The nominal interest rate is the rate we see on loan products such as credit cards (credit card interest rates also include risk premium). The nominal rate is adjusted for inflation and the resulting interest rate is called real interest rate. Irving Fischer in his theory of interest defines real interest as:

Real interest rate = Nominal Interest Rate – Inflation

Real interest rates help measure the percentage return from an investment. Real interest rates inform investors about the economic climate of the country. High real interest rates are indicative of a stringent monetary policy and low real interest rates are indicative of a more accommodating monetary policy. If we look at the numbers on the chart the real interest rates in 2015 are either low or negative in order to enable a full economic recovery.

If real interest rates are high, investments move into saving and away from consumption. The converse is true when real interest rates are low.

Let us take a bond worth $100 with a one-year tenure and a interest rate of 5%. At the end of one- year you should get back $105. This is the return without accounting for inflation.

If we factor in inflation at say 2%, then the real rate of would be 3% and not 5%.

Investors always look at the real rate of interest, for investments that extend over a period. The value of their initial investment will change over time, that is, the investor has to factor in inflation to get a more realistic assessment of the return on it. Sometimes they assume a rate of inflation for the years ahead, based on historical patterns to assess an investment. This is known as ex-ante real interest rate and the actuals at that point of time are known as the ex-post real interest rate.

Take a look at this chart of  actual vs.  historical interest rates on 10-year treasury rates from the White House blog by Maurice Obstfeld and Linda Tesar.

[caption id="attachment_24655" align="aligncenter" width="1135"] Source:The Grumpy Economist[/caption]

In their observations on the chart above, in which interest rates have been falling in the last three decades they say:

The decline has occurred in nominal rates as well as in real rates (nominal rates adjusted for expected inflation). So although moderating inflation explains some of the long-term trend.
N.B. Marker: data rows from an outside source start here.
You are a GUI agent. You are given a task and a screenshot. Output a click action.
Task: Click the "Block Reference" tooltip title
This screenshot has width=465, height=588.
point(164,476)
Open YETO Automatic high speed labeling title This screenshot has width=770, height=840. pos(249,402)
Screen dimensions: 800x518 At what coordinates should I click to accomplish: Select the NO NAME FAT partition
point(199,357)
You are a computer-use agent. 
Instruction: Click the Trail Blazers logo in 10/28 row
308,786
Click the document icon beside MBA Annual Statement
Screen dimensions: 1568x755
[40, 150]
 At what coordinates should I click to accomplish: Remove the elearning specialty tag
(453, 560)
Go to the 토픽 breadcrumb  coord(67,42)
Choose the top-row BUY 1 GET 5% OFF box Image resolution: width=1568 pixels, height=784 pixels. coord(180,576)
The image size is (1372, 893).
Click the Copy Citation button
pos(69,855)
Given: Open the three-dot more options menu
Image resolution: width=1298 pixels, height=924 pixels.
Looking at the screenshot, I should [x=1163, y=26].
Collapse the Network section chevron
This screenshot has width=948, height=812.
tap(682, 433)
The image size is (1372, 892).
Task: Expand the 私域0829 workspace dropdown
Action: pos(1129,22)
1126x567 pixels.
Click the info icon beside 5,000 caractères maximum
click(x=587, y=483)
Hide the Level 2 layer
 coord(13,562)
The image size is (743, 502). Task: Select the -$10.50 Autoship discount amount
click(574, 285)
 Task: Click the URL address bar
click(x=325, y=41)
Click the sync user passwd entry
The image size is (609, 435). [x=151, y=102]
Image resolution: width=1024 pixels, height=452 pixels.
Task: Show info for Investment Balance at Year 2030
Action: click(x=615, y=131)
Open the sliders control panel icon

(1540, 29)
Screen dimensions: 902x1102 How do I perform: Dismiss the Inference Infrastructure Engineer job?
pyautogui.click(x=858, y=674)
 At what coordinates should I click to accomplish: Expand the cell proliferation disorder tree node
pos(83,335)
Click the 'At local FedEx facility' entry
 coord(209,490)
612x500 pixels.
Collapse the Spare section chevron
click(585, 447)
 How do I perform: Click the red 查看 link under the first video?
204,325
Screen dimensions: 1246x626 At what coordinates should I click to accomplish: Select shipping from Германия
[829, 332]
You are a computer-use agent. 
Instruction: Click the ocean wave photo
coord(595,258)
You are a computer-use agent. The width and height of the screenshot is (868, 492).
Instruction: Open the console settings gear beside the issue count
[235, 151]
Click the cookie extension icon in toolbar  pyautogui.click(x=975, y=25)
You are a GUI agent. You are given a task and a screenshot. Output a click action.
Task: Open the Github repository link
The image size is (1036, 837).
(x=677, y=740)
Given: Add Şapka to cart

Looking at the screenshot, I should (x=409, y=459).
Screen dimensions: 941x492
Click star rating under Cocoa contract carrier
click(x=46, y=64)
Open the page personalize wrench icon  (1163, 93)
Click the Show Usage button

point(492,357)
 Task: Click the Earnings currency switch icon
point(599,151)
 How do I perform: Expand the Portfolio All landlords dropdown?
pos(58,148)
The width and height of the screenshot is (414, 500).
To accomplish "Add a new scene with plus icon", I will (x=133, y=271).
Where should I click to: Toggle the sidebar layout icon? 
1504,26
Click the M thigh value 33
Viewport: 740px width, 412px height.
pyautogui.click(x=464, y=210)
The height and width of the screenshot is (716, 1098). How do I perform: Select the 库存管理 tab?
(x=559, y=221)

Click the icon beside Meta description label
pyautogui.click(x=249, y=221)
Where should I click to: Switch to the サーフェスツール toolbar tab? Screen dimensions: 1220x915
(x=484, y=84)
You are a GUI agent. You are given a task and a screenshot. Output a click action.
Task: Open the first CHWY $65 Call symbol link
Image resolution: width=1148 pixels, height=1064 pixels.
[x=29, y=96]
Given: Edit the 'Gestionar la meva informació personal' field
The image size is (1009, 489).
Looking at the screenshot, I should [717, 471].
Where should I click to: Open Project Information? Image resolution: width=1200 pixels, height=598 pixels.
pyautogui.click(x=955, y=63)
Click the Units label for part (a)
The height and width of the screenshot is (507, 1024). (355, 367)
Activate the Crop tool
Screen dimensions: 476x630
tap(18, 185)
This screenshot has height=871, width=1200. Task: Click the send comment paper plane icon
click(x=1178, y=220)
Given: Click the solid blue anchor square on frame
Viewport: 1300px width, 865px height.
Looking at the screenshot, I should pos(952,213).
Financial markets and professional forecasters alike consistently failed to predict the secular shift, focusing too much on cyclical factors.

The decline has been global.

The White House conducted a survey in 2015 about long-term interest rates. In the report, it notes that interest rates have been falling in the past twenty years, even before the Financial crisis of 2001. It says that the way forward is murky as well and it is not easy to predict which path real interest rates will go. Its three findings from the survey are:

The decline in long-term interest rates over the past thirty years was real, global, and unexpected. While lower inflation explains some of the decline in nominal interest rates, the downtrend is evident even when adjusting nominal interest rates for the rate of inflation. The decline has also been evident across a wide range of countries, reflecting the increasing integration of the global economy. Financial markets and professional forecasters alike consistently failed to predict the secular shift, focusing too much on cyclical factors and missing the long-term trend.  

The decline is consistent with several theoretical frameworks economists have used to analyze interest rates. The interest rate settles at the level that equates the supply of saving with the demand for investment, and innumerable factors affect both sides of the equation. Many frameworks suggest that long-term interest rates are closely related to productivity growth. Other factors such as the rate of population growth and technological advance, as well as aggregate demand and the stance of fiscal and monetary policy, also play a role.  

A number of factors, both transitory and longer-lived, have contributed to the decline— with many of these factors suggesting that long-run equilibrium interest rates have fallen. Transitory factors include global fiscal and monetary policies, shifts in the term premium and inflation risk, and post-crisis private-sector deleveraging. More persistent factors include lower potential output and productivity growth, shifting demographics, and the global “saving glut.”

So you can see estimating the real interest rate and therefore a realistic return on investments is not quite simple. Several factors have to be included by an investor-retail, corporate or government – before they make it.